HABLA EL POETA…

EN 1907, en el número VII de la revista “Renacimiento” que dirigía su amigo Gregorio Martínez Sierra, Juan Ramón había publicado una condensada y sugerente autobiografía, junto con su bibliografía y una autocrítica, bajo el título de “Habla el poeta”. La autobiografía acababa así: Ahora, esta vida de soledad y de meditación, entre el pueblo y el campo, con el rosal de plata de la experiencia en flor, la indiferencia más absoluta para la vida y el único alimento de la belleza para el corazón. “Elegías”. En el balance autocrítico, decía que su vida y obra podía resumirse en unas palabras del Kempis: Si atiendes a lo que eres dentro de ti, nada te importará lo que hablen de ti los hombres. Algo que había aprendido en el Colegio de los Jesuitas. Y ya dentro de mi alma, rosa obstinada, me río de todo lo divino y de todo lo humano, y no creo más que en la belleza… Dadme siempre una mujer, una fuente, una música lejana, rosas, la luna —belleza, cristal, ritmo, renuncia, plata—, y os prometo una eternidad de cosas bellas. —He sido niño, mujer y hombre, amo el orden en lo exterior y la inquietud en el espíritu; creo que hay dos cosas corrosivas: la sensualidad y la impaciencia; no fumo, no bebo vino, odio el café y los toros, la religión y el militarismo, el acordeón y la pena de muerte; sé que he venido a hacer versos.

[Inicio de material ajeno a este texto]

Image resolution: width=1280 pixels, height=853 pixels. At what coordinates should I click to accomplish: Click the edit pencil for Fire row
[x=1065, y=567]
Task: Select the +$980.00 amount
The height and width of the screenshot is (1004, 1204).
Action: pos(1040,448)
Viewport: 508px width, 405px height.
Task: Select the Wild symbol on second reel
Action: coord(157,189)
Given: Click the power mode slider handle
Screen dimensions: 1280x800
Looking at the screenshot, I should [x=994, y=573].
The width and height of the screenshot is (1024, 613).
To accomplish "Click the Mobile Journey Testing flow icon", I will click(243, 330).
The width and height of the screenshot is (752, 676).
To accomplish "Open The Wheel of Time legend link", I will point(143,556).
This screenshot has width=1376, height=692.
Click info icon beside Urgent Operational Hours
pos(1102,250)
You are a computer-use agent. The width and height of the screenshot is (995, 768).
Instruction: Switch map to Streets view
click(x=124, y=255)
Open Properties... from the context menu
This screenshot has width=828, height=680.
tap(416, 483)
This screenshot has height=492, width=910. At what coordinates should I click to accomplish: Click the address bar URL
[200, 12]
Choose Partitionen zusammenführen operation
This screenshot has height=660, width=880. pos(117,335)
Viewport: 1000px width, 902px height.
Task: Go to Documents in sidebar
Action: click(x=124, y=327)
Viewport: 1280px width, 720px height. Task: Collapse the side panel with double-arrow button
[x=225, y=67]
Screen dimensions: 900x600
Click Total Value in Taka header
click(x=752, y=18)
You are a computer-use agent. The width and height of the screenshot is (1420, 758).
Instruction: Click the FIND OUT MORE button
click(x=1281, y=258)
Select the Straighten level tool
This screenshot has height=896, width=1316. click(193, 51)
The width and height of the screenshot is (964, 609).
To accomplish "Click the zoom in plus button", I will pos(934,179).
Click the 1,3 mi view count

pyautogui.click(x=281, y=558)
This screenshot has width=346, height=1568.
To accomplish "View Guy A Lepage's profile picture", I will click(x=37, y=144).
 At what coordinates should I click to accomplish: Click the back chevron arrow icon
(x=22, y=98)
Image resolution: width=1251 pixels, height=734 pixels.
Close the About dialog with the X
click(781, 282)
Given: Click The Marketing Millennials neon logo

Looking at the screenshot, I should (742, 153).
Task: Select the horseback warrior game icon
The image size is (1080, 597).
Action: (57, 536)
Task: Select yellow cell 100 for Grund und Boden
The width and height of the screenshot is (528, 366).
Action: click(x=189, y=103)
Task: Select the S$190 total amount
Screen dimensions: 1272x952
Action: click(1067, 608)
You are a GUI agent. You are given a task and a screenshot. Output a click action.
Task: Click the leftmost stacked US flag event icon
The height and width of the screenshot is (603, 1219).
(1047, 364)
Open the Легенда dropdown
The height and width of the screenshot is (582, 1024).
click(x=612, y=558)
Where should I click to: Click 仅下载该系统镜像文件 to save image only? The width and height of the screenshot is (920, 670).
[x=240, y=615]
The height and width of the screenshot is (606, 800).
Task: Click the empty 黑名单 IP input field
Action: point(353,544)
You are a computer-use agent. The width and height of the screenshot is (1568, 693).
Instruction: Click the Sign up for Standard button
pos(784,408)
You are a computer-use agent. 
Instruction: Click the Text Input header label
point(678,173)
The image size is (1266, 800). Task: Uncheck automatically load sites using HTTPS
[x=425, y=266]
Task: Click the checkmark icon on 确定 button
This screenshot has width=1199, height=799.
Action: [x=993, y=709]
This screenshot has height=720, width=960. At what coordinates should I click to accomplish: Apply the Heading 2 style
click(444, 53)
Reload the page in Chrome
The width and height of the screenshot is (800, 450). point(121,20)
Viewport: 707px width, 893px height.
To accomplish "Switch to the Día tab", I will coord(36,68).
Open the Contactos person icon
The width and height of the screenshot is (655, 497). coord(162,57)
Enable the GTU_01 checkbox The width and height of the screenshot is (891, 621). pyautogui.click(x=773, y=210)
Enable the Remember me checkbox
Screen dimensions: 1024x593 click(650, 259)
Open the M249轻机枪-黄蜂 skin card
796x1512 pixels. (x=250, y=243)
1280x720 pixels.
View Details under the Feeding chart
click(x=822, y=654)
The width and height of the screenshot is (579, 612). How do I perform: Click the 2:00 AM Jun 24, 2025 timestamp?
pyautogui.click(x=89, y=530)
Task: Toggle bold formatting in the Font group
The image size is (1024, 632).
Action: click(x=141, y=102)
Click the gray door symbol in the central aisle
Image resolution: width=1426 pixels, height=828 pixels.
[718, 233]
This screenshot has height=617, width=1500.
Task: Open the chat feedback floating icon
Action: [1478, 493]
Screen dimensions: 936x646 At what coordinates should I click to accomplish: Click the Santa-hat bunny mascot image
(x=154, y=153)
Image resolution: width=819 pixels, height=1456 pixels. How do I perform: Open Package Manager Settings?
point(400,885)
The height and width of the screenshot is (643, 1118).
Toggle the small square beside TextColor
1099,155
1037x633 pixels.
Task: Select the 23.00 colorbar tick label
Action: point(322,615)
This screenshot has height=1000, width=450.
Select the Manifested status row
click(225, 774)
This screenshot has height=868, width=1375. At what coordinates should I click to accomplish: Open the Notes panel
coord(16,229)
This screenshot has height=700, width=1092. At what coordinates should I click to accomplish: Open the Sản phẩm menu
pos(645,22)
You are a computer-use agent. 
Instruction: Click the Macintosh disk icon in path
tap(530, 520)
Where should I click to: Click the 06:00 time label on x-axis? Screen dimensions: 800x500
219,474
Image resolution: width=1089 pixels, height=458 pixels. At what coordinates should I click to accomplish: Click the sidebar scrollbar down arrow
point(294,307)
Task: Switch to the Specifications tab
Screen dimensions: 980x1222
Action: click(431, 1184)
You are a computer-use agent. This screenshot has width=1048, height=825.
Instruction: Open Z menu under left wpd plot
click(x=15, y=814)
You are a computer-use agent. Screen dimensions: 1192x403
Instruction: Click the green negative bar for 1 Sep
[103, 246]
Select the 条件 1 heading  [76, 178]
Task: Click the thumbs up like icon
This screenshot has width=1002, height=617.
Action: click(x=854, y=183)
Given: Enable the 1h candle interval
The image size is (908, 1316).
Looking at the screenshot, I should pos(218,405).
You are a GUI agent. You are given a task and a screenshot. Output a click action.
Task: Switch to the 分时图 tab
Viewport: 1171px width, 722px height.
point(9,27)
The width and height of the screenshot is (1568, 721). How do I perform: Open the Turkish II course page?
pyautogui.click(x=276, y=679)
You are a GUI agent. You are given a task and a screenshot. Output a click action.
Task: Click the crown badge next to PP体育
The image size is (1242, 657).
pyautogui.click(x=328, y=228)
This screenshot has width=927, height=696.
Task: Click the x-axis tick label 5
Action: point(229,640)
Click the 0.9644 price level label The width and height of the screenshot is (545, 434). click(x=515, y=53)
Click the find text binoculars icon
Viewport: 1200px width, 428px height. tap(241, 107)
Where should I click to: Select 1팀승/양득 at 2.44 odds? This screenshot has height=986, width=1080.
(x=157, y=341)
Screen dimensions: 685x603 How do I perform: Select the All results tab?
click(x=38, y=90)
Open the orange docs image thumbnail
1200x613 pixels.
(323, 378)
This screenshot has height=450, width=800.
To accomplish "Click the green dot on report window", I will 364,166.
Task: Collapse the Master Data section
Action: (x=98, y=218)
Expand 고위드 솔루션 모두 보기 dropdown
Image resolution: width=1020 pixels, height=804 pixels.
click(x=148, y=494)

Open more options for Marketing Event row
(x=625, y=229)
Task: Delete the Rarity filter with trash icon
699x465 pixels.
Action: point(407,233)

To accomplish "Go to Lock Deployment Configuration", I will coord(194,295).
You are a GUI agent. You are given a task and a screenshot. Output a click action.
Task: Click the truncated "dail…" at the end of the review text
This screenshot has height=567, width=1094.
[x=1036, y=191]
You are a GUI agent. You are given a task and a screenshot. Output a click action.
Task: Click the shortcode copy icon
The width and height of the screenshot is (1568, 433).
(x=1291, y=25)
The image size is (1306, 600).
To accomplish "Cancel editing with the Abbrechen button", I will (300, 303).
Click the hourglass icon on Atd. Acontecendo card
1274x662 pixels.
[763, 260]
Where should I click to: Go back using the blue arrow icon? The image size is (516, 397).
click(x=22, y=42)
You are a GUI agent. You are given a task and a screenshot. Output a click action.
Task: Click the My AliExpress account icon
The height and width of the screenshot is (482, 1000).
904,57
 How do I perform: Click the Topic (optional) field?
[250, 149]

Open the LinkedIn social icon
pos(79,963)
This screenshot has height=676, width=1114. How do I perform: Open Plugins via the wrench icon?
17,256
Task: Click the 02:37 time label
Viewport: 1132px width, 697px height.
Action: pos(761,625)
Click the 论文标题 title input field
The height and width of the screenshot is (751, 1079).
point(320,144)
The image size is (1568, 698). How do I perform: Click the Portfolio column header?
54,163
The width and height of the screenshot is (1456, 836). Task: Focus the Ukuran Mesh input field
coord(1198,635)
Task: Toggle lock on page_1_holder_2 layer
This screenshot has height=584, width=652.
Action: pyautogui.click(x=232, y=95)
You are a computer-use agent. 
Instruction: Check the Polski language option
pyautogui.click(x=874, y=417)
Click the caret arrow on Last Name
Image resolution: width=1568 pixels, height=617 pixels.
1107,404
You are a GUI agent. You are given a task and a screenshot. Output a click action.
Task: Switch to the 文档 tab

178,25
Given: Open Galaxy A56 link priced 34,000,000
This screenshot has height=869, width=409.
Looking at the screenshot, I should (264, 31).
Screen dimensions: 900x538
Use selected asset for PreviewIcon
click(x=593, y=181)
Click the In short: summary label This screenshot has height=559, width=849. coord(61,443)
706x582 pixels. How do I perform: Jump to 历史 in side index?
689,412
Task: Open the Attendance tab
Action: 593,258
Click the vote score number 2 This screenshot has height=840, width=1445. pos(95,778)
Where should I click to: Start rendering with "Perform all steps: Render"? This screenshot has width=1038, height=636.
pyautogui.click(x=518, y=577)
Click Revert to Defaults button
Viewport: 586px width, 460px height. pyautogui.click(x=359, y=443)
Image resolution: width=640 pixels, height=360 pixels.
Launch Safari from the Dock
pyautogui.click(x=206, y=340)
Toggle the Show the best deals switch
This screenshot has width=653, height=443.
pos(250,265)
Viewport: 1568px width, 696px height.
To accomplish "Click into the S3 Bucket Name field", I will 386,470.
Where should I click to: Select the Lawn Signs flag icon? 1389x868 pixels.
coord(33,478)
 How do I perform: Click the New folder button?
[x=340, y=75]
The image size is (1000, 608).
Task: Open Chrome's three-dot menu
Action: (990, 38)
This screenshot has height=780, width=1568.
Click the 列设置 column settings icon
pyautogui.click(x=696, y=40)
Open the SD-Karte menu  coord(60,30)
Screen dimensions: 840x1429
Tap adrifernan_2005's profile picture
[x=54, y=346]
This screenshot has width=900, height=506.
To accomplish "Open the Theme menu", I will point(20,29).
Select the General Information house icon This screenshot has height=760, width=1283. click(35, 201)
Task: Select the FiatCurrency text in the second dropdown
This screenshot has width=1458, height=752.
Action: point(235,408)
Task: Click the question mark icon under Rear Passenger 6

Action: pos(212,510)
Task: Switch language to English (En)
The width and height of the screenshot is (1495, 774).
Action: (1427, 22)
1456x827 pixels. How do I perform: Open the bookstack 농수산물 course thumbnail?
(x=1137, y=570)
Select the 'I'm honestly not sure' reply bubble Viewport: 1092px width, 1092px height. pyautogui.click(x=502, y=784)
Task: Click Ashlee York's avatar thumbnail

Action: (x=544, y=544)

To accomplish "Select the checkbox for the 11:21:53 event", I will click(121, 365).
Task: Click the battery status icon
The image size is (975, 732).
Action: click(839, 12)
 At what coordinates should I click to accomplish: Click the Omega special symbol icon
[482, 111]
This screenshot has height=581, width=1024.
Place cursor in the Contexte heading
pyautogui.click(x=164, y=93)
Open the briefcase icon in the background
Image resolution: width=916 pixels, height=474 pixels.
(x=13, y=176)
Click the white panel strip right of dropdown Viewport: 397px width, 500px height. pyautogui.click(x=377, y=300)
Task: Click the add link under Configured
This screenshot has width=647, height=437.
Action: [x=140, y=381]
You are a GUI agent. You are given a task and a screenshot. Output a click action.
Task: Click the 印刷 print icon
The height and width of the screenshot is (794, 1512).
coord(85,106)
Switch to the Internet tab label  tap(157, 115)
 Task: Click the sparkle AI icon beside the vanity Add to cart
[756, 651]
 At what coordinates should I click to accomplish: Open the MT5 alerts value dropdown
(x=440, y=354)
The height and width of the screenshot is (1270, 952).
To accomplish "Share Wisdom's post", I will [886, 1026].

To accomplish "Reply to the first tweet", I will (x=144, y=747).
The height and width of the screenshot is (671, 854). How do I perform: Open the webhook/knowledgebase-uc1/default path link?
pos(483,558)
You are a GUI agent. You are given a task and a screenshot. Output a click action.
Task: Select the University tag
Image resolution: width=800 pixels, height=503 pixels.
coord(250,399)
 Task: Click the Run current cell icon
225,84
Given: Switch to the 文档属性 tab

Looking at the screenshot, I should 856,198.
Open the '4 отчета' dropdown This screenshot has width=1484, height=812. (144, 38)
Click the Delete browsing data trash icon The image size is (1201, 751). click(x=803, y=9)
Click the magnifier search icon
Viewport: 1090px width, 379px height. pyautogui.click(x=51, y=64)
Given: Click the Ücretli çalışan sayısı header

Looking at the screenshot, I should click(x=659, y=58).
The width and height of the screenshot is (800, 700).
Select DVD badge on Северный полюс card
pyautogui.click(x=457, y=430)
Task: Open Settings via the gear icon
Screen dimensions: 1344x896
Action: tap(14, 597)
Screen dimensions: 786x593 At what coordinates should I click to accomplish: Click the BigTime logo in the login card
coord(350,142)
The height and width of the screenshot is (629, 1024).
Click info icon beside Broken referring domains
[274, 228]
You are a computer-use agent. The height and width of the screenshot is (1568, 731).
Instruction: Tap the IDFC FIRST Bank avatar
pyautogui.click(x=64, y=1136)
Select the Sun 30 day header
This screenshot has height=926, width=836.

Juan Ramón se dedicaba sobre todo a hacer versos y no fumaba, no bebía, no iba al café ni a los toros, y odiaba la religión, el militarismo, la pena de muerte y el acordeón. Pero, ¿y la sensualidad? El poeta luchaba contra la carne, y a duras penas lograba sublimarla en su poesía. Los elementos esencialmente poéticos de sus obras escritas entre 1906 y 1908 suavizaban su impulsividad sexual, y a veces la diluían casi del todo. Pero no ocurría lo mismo con la prosa escrita en esa misma época, especialmente la prosa de la serie “Baladas para después”, cuyo título parecía indicar la intención de dejarlas inéditas por mucho tiempo. En ellas el autor ha disminuido el fuerte sentimiento de la muerte, y lo ha reemplazado por una preocupación más general por lo temporal, por el paso del tiempo y la tristeza consiguiente. Y predomina la elaboración de simples sensaciones, tanto internas como externas, sencillas o complejas, en constante acción conjunta de lo sensorial con lo psicológico, en interacción del mundo externo y lo interno. Con ello, el poeta pretende liberarse de sus tensiones internas e interiorizadas, expresando claramente sus tentaciones de la carne[144]. En la “Balada de la mujer ideal” Juan Ramón cuenta cómo creyó hallarla a su vuelta a Moguer: Te encontré en cualquier parte, sin saber cómo, de vuelta de pordioseos de carne y de chanza sin sentido. Y tú, la buena, la bella, la verdadera, me estabas esperando… Mátame cuando esté dormido si sueño que quiero abandonarte. Mátame, si te olvido…[145]. Con toda probabilidad, se trataba de Blanca Hernández-Pinzón, de la que había vuelto a enamorarse y de la que pronto se sintió abandonado.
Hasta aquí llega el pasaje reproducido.